Introduction: Heart failure is the leading cause of death in the world. Cardiomyocyte hypertrophy is observed during the development of heart failure, suggesting that its inhibition is a potential target for the prevention and treatment of heart failure. In this study, we screened a natural compound library using cultured cardiomyocytes and found that Ecklonia stolonifera Okamura extract (ESE) suppressed cardiomyocyte hypertrophy.
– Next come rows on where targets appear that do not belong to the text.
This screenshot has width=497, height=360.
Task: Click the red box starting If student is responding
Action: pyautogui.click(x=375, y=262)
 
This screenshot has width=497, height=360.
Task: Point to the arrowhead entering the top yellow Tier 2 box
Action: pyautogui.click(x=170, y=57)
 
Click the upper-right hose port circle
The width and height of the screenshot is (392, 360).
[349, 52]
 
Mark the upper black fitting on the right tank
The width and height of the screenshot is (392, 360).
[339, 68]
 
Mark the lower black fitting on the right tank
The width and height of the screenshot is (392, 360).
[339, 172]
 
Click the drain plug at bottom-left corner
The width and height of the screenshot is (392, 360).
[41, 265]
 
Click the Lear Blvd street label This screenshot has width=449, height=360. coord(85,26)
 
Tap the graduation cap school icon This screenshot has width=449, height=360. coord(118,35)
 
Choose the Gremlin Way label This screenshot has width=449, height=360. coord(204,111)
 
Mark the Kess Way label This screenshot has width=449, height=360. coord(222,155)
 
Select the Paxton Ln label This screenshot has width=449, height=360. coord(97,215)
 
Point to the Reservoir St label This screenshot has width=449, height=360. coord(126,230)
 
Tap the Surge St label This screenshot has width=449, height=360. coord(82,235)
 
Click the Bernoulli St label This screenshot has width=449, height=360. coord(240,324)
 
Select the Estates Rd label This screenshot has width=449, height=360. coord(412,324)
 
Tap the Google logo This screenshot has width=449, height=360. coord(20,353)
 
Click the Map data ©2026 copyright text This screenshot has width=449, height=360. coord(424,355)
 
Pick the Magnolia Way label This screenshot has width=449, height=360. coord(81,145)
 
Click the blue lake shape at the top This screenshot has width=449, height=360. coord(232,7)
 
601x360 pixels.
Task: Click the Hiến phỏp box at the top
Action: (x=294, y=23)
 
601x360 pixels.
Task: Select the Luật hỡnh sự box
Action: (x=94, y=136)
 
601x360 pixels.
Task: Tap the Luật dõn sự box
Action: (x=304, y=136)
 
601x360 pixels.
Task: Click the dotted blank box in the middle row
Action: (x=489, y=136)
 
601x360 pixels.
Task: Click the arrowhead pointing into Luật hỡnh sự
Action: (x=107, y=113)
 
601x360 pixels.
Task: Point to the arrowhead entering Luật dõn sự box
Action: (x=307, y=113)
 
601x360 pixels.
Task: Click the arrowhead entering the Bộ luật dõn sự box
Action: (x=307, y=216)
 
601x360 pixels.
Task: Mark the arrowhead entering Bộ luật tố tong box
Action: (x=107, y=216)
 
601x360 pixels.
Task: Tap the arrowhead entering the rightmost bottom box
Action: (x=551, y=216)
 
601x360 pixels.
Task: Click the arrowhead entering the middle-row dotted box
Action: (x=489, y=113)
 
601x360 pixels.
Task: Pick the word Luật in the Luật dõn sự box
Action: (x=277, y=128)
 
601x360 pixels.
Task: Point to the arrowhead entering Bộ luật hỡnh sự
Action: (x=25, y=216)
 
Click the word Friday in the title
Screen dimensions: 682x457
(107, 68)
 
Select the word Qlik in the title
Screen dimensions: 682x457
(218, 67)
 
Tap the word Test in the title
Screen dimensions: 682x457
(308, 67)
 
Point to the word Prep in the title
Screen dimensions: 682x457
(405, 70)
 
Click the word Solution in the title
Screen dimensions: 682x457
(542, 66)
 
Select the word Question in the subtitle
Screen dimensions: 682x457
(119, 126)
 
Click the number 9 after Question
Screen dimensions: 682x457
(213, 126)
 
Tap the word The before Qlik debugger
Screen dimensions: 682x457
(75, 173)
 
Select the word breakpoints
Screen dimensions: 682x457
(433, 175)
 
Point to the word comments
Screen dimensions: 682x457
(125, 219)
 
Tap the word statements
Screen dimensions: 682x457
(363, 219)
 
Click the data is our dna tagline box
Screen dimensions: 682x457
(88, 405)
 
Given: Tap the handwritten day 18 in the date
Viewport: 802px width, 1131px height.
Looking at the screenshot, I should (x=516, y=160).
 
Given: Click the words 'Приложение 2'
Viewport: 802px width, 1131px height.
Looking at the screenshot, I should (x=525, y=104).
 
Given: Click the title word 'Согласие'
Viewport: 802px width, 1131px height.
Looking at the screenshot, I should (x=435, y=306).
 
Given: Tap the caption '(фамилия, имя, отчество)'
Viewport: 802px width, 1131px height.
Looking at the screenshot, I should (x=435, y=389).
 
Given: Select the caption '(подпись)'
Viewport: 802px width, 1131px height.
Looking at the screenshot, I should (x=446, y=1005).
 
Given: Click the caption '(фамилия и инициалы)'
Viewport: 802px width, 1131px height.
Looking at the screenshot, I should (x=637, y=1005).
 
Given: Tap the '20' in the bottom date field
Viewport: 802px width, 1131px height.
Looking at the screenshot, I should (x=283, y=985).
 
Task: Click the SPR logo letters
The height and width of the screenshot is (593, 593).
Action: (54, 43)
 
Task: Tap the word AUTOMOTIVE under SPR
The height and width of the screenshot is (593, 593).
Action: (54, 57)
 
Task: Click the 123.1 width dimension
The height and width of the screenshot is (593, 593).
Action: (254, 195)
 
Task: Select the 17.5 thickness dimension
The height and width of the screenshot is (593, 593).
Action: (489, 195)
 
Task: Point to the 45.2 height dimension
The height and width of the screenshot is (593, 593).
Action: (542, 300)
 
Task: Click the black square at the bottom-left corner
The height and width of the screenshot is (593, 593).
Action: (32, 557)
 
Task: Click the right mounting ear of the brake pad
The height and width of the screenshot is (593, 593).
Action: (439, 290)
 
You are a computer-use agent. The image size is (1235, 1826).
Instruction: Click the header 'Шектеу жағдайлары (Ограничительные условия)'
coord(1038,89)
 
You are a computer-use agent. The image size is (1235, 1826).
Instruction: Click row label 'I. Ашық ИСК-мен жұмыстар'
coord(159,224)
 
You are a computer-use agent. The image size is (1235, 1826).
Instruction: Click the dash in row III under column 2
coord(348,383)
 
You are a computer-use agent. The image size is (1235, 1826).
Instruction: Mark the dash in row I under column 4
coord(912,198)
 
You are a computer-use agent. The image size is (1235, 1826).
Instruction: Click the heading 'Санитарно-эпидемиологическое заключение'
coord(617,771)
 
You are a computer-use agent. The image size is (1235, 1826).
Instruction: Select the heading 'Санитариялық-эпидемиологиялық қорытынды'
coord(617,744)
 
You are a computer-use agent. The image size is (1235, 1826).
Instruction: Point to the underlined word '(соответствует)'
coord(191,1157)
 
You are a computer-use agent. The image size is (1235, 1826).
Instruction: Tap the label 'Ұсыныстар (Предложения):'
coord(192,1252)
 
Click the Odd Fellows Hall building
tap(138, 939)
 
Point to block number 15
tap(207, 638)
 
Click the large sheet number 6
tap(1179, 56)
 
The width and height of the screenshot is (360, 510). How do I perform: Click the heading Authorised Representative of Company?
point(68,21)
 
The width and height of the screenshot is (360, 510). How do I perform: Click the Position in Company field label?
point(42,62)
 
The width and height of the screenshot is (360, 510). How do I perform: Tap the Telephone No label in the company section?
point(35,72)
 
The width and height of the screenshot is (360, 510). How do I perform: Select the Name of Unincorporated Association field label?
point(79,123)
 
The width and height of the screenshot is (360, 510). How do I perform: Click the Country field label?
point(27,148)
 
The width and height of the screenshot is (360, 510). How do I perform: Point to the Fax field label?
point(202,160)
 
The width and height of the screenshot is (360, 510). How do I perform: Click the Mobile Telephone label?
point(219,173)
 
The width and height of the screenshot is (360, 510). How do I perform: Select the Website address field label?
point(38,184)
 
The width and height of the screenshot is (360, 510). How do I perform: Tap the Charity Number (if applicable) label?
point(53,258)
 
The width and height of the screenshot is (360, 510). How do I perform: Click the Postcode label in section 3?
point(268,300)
Hypothesis: ESE, a perennial brown alga, has been reported to have various bioactive effects, such as antioxidant and anti-inflammatory activity, but its effect on heart failure is still unclear. Therefore, we investigated whether ESE has an inhibitory effect on cardiomyocyte hypertrophic response and on the progression of heart failure in post-myocardial infarction (MI) rats. Methods and Results: First, primary cultured cardiomyocytes from neonatal rats were treated with ESE and then stimulated with phenylephrine (PE) for 48 hours. ESE (1000 μg/mL) significantly suppressed PE-induced increases in cardiomyocyte surface area, hypertrophic response gene transcription, and acetylation of histone H3K9. An in vitro p300-HAT assay indicated that ESE directly inhibited p300-HAT activity (IC50: 505 μg/mL). Next, one week after the ligation of the left anterior descending artery, rats with moderate MI (left ventricular fractioning shorting (LVFS) <40%) were randomly assigned to three groups: vehicle (saline) (n=9), ESE (0.3 g/kg) (n=10), or ESE (1 g/kg) (n=10). Daily oral administration was repeated for 8 weeks. After treatment, LVFS was significantly higher in the ESE (1 g/kg) group (23.3 ± 0.7%, p<0.05) than in the vehicle group (16.6 ± 1.3%). ESE treatment significantly suppressed MI-induced increases both in myocardial cell diameter and in the mRNA levels of hypertrophic response genes. ESE also inhibited MI-induced perivascular fibrosis and the acetylation of histone H3K9. Conclusion: These results suggest that ESE suppresses both hypertrophic responses in cardiomyocytes and the development of heart failure by inhibiting p300-HAT activity. Further studies are needed to clarify the effectiveness of ESE for heart failure therapy.